Amazon.co.uk Review
In
Singer From The Sea, Sheri S. Tepper returns to one of her most enduring themes: the destruction of the natural world by male aggression and greed. Humans have colonised many planets since the world-soul of Old Earth was driven out and the planet died. Many of those colonies are now struggling, their own world-souls threatened by the destructive activities of human colonists, but the ocean world of Haven appears to be thriving. Indeed, many of the rulers of this patriarchal aristocracy seem to be living for centuries. However, Genevieve, a young marchioness, is beginning to gather evidence that many of the noble women die young, under mysterious circumstances. When she and her father are summoned to court, she discovers that the Lord Paramount is ordering mountains of luxury goods from off-world, which are then left to rot, unused, in vast underground caverns, and she wonders what her low-tech society can offer in payment. When old Prince Delganor shows an interest in her, she quickly realises that more than her own safety is at stake, and is drawn into a struggle to save not only Haven, but the other colony worlds as well. In this compelling novel, Tepper has created a multi-layered society, filled with interesting and sometimes bizarre characters.
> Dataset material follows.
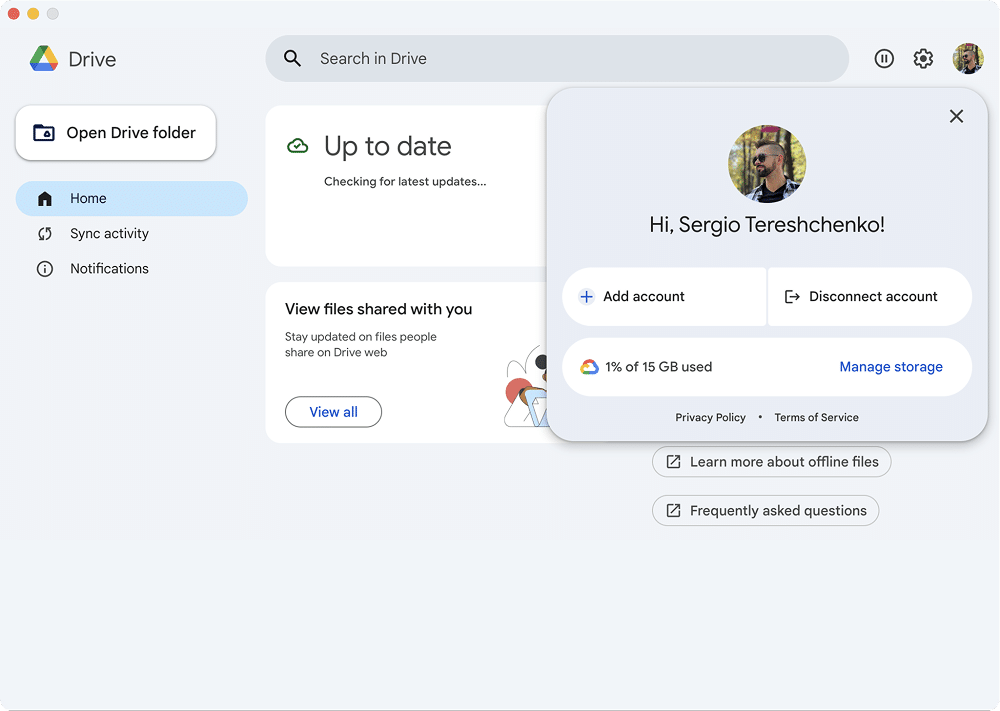Go to Notifications in the sidebar

109,269
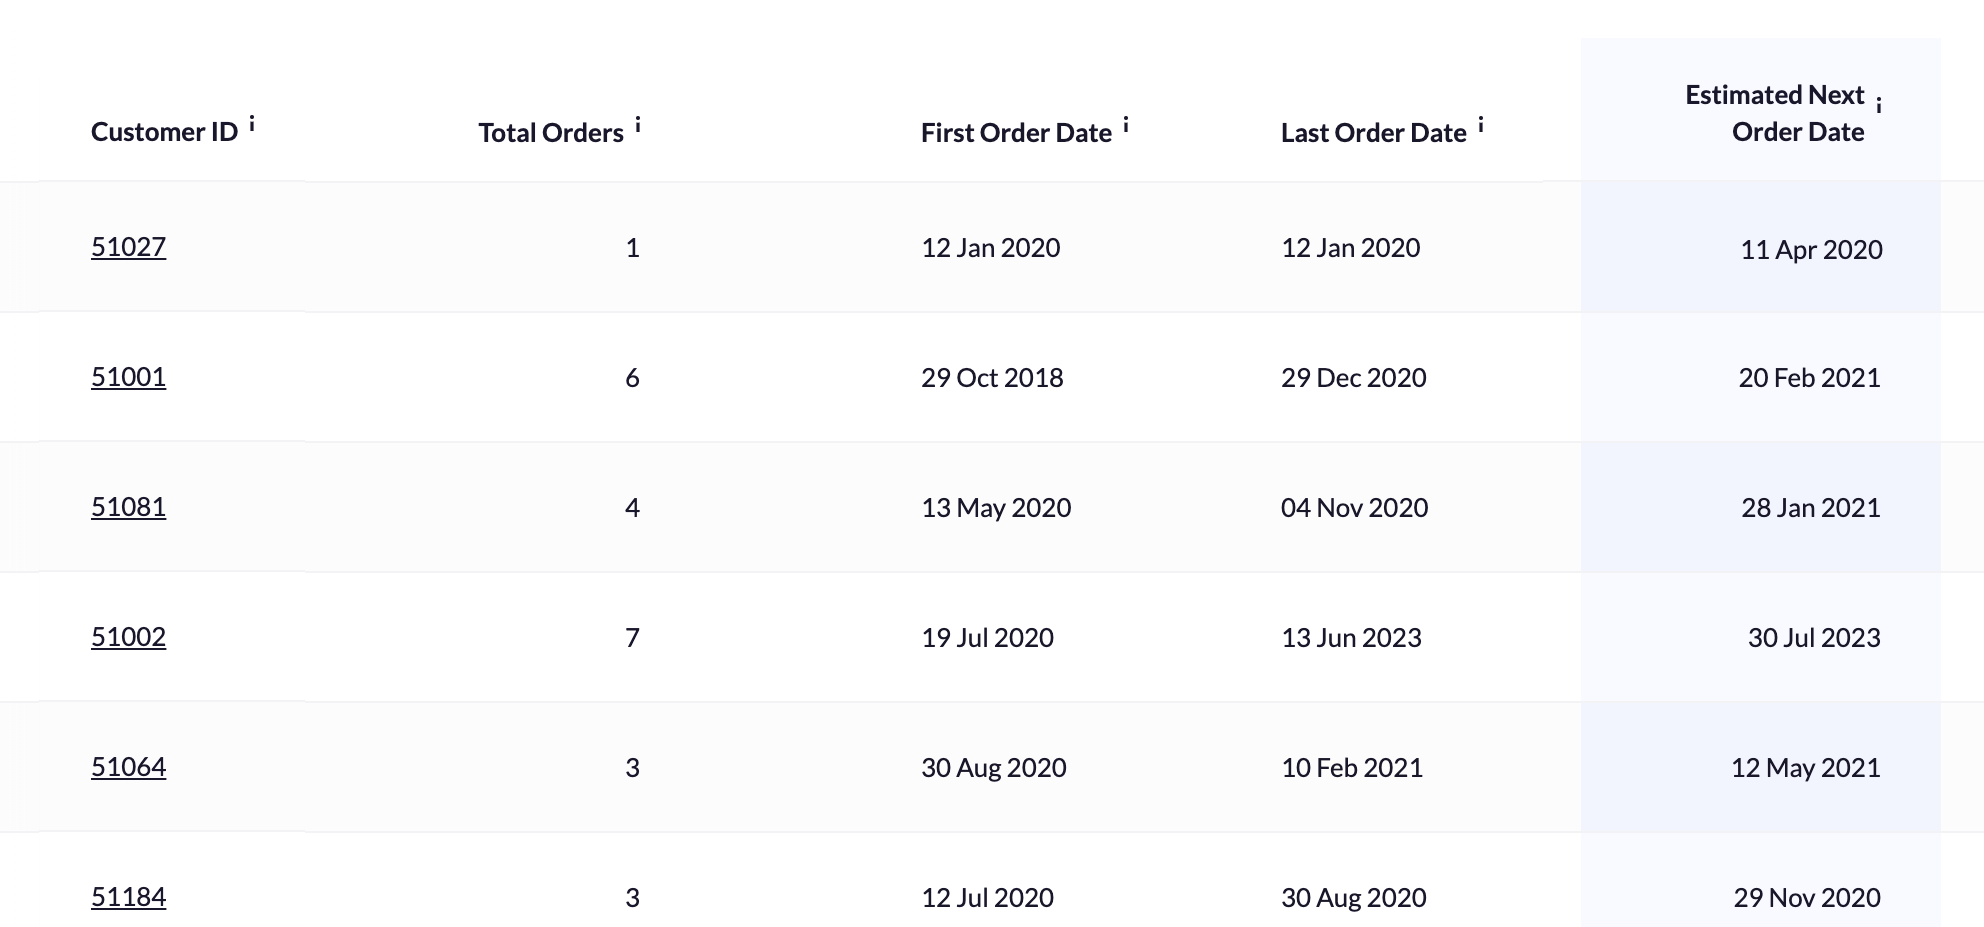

The plot is driven forward by Genevieve's anger at the injustices she sees around her, and although the solution to the mystery is no great surprise, the denouement itself works well.
--Elizabeth Sourbut
Product Description
An accomplished student and heiress to a great title, Genevieve has been brought up as a Proper Young Lady, carefully instructed in the Covenants -- the inflexible laws governing women of her class. But she must soon take up the time-honoured responsibilities of womanhood: that is to marry a nobleman of her father's choosing and bear a child at the age of thirty. But Genevieve has another side to her: the girl who remembers all the stories and the secret knowledge learned from her mother, now long dead, the girl who yearns to heed the call of the sea -- though she has never even seen the vast waters that cover most of the surface of her home planet of Haven. And as her fate, to marry the loathsome Prince Delganor, fast approaches, she begins to question the ties that bind her: why noblewomen must wait until thirty to have children, why so many die in childbirth, while peasants thrive into their eighties, and, most of all, why she must wed a man she detests, rather than the commoner she adores. Genevieve must uncover bitter truths about the seemingly backward planet of Haven, and fight for the rights of womankind, if she is to save her home world from total oblivion.